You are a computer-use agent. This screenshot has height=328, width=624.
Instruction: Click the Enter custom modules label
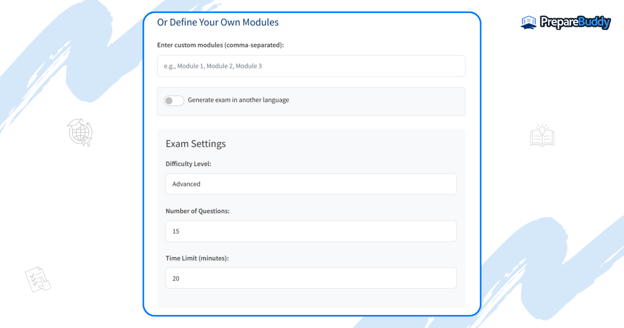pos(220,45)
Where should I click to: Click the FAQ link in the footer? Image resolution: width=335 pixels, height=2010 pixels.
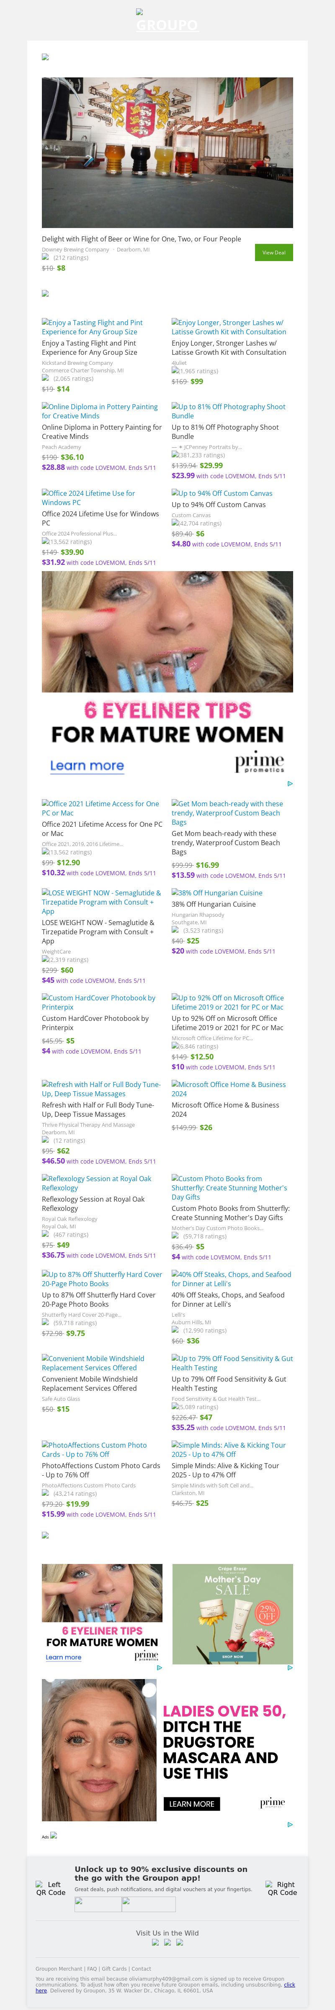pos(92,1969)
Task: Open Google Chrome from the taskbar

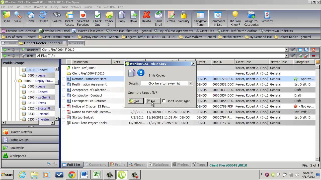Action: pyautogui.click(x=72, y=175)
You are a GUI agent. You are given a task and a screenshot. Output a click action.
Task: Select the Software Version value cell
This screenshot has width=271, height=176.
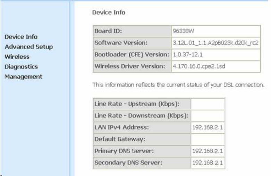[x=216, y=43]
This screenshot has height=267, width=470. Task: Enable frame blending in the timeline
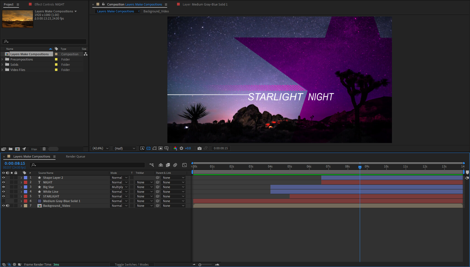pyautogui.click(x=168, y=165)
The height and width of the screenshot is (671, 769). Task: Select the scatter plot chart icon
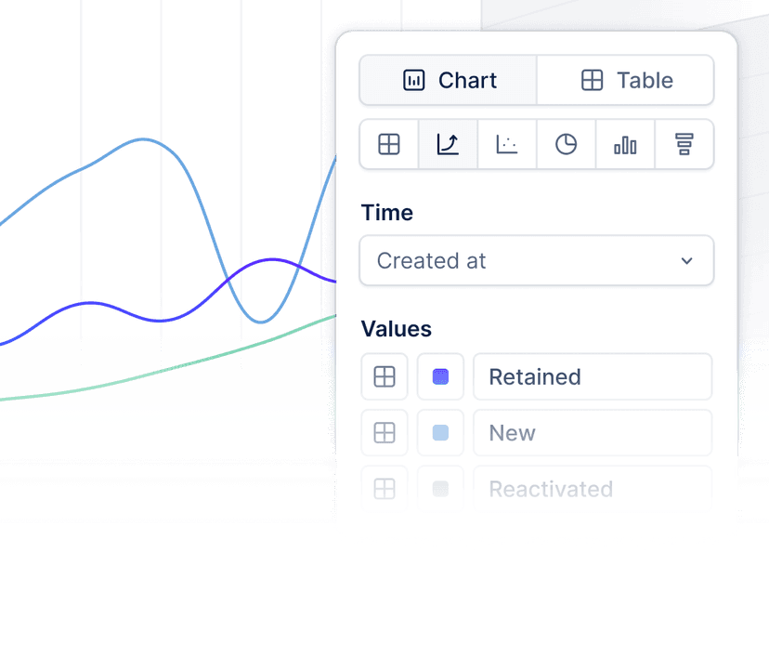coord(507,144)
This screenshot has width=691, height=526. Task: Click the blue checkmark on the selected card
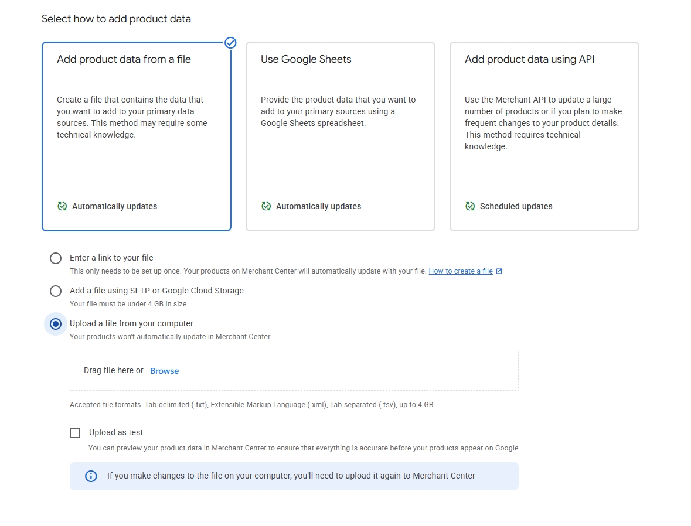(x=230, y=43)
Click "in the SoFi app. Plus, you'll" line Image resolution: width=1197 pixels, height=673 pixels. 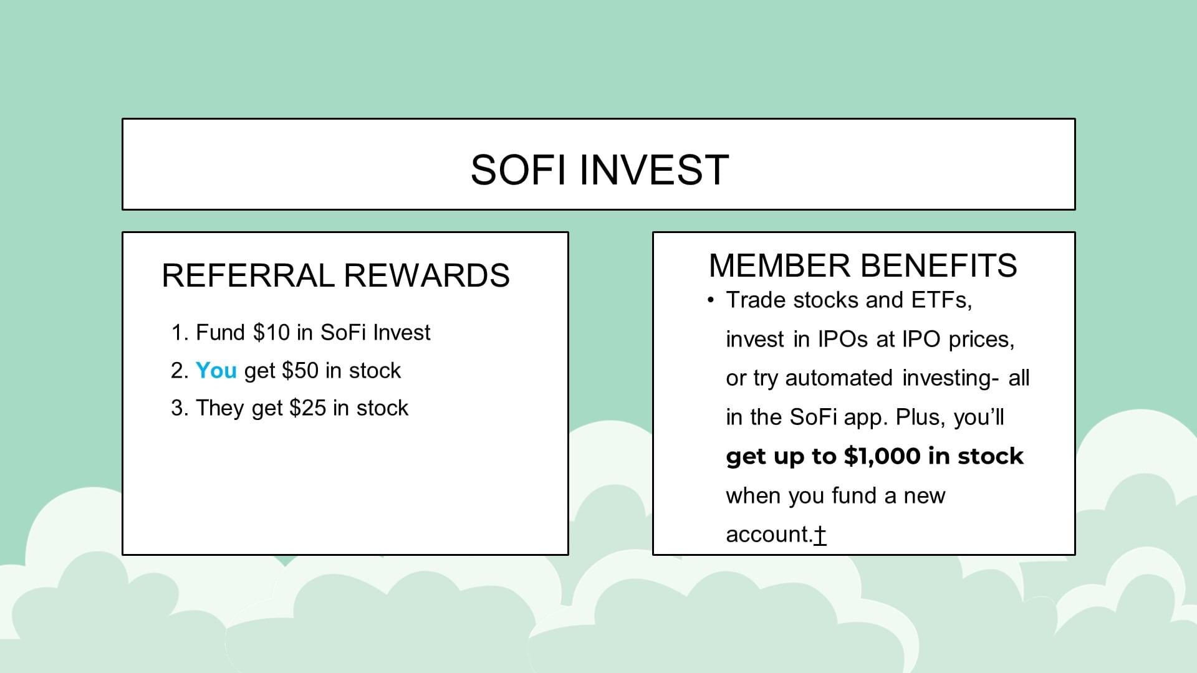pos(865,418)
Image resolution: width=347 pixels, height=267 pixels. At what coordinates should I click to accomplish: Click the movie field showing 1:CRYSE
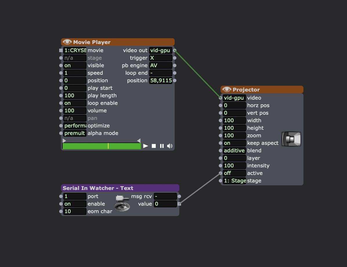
○ ○ ○ ○
● **AIM OF THE TASK**: Show every line in the entries above that contains the string "agent".

● **SOLVED PROBLEM**:
You are a computer-use agent. This screenshot has height=328, width=624.
You are a GUI agent. You are given a task and a screenshot. Output a click action.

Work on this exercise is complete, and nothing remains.